Eight recipes ship: Ethos-U55/U65/U85 INT8 (with macs, system_config, memory_mode, extra_flags, config_ini kwargs), TOSA FP / INT8 / A16W8, and VGF FP / INT8. Cortex-M is not yet supported via recipes — its no-partitioner flow needs a different pipeline shape and is left for a follow-up.

Faithfulness to the CLI: INT8 and A16W8 paths wire ReplaceQuantNodesPass through LoweringRecipe.edge_manager_transform_passes and override pipeline_stages to insert EDGE_PROGRAM_MANAGER_TRANSFORM after TO_EDGE_TRANSFORM_AND_LOWER, matching
aot_arm_compiler.py:200-201. The pass is skipped for VGF and FP, also matching the CLI gate. Ethos-U extra_flags are prepended with --verbose-operators --verbose-cycle-estimate to mirror aot_arm_compiler.py:479-484. Unknown kwargs raise ValueError (vs. XNNPACK/QNN which warn) — intentional for a new provider so typos like mac=128 fail fast rather than silently producing a wrong-target binary.

Enabling the post-partition hook required uncommenting the existing TODO at EdgeProgramManagerTransformStage.valid_predecessor_stages to also accept TO_EDGE_TRANSFORM_AND_LOWER. The stage's run() method already handles a partitioned EdgeProgramManager correctly.

A pre-existing circular import between tosa.backend and ethosu.backend surfaces when executorch.backends.arm.vgf is loaded without ethosu already in sys.modules. The provider primes ethosu before importing vgf, the same workaround aot_arm_compiler.py uses implicitly through its module-level import order.

Test plan

Tests live in backends/arm/test/recipes/test_arm_recipes.py:

  • Registration suite runs anywhere (no Arm SDK deps).
  • TOSA / VGF / Ethos-U construction suites skip cleanly if the corresponding SDK piece isn't installed.
  • AOT round-trip suite exports _AddModule (TOSA FP) and _ConvReluModule (TOSA INT8) and asserts the right delegation shape — full delegation for FP; for INT8, ≥1 DelegateCall plus cortex_m::quantize_per_tensor / cortex_m::dequantize_per_tensor boundary kernels, which verifies ReplaceQuantNodesPass actually ran.

CI hookup adds a test_pytest_recipes matrix entry to unittest-arm-backend-with-no-deps in pull.yml (Ethos-U tests skip via the Vela guard) and to test-arm-backend-ethos-u in trunk.yml (full SDK available; all tests run).

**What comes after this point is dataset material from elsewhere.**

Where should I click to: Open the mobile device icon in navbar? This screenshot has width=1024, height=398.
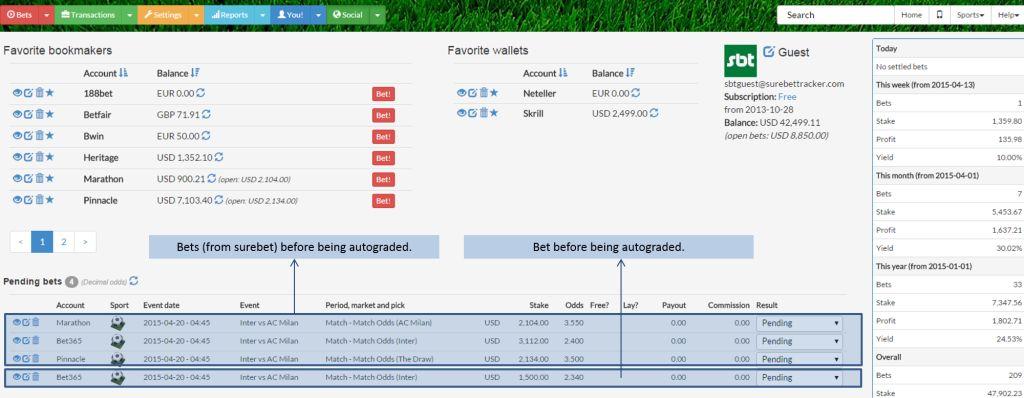[x=939, y=14]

Authored with Claude Code.

cc @digantdesai @freddan80 @per @zingo @oscarandersson8218 @mansnils @Sebastian-Larsson @robell

Introduces `ArmRecipeProvider` and `ArmRecipeType` so callers can use the
existing `ExportRecipe` abstraction to target Ethos-U, TOSA, and VGF
instead of going through `aot_arm_compiler.py`. Shape mirrors the
sibling XNNPACK / QNN providers; the provider auto-registers on import
of `backends/arm/recipes/`.

Eight recipes ship: Ethos-U55/U65/U85 INT8 (with `macs`,
`system_config`, `memory_mode`, `extra_flags`, `config_ini` kwargs),
TOSA FP / INT8 / A16W8, and VGF FP / INT8. Cortex-M is not yet
supported via recipes — its no-partitioner flow needs a different
pipeline shape and is left for a follow-up.

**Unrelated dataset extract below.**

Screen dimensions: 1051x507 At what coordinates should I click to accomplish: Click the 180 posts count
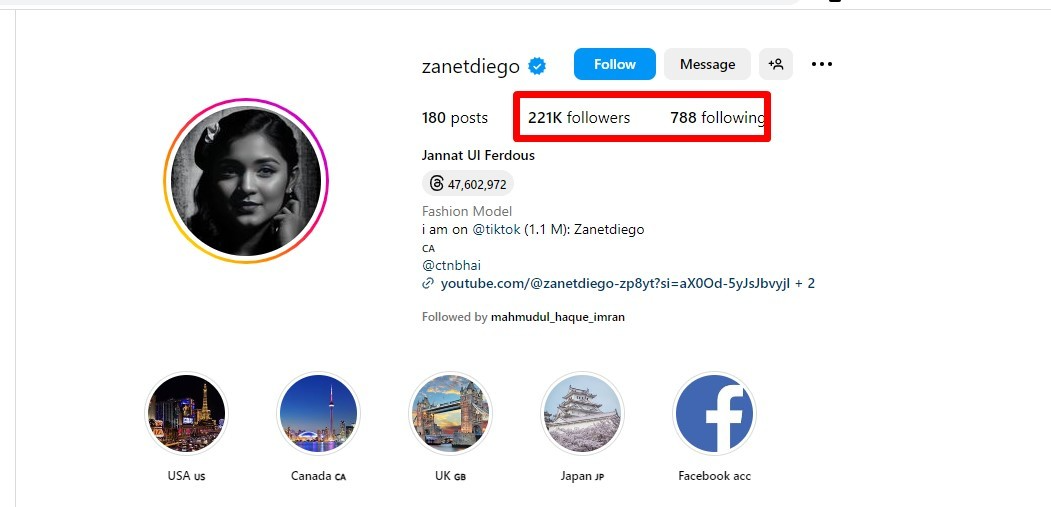(x=455, y=118)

Faithfulness to the CLI: INT8 and A16W8 paths wire
`ReplaceQuantNodesPass` through `LoweringRecipe.edge_manager_transform_passes`
and override `pipeline_stages` to insert `EDGE_PROGRAM_MANAGER_TRANSFORM`
after `TO_EDGE_TRANSFORM_AND_LOWER`, matching
`aot_arm_compiler.py:200-201`. The pass is skipped for VGF and FP, also
matching the CLI gate. Ethos-U `extra_flags` are prepended with
`--verbose-operators --verbose-cycle-estimate` to mirror
`aot_arm_compiler.py:479-484`. Unknown kwargs raise `ValueError` (vs.
XNNPACK/QNN which warn) — intentional for a new provider so typos like
`mac=128` fail fast rather than silently producing a wrong-target
binary.

Enabling the post-partition hook required uncommenting the existing
TODO at `EdgeProgramManagerTransformStage.valid_predecessor_stages` to
also accept `TO_EDGE_TRANSFORM_AND_LOWER`. The stage's `run()` method
already handles a partitioned `EdgeProgramManager` correctly.

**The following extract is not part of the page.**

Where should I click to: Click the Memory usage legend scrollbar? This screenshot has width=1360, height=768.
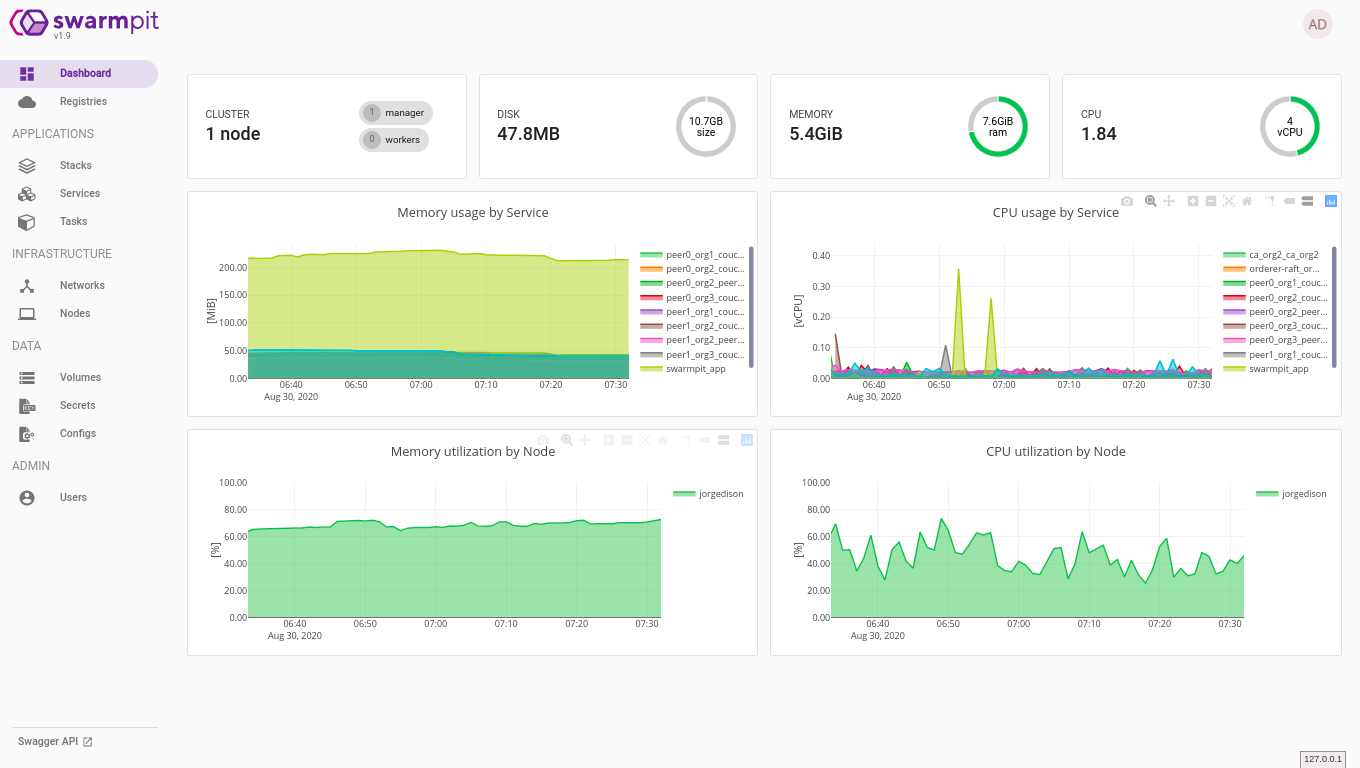pos(751,306)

A pre-existing circular import between `tosa.backend` and
`ethosu.backend` surfaces when `executorch.backends.arm.vgf` is loaded
without `ethosu` already in `sys.modules`. The provider primes `ethosu`
before importing `vgf`, the same workaround `aot_arm_compiler.py` uses
implicitly through its module-level import order.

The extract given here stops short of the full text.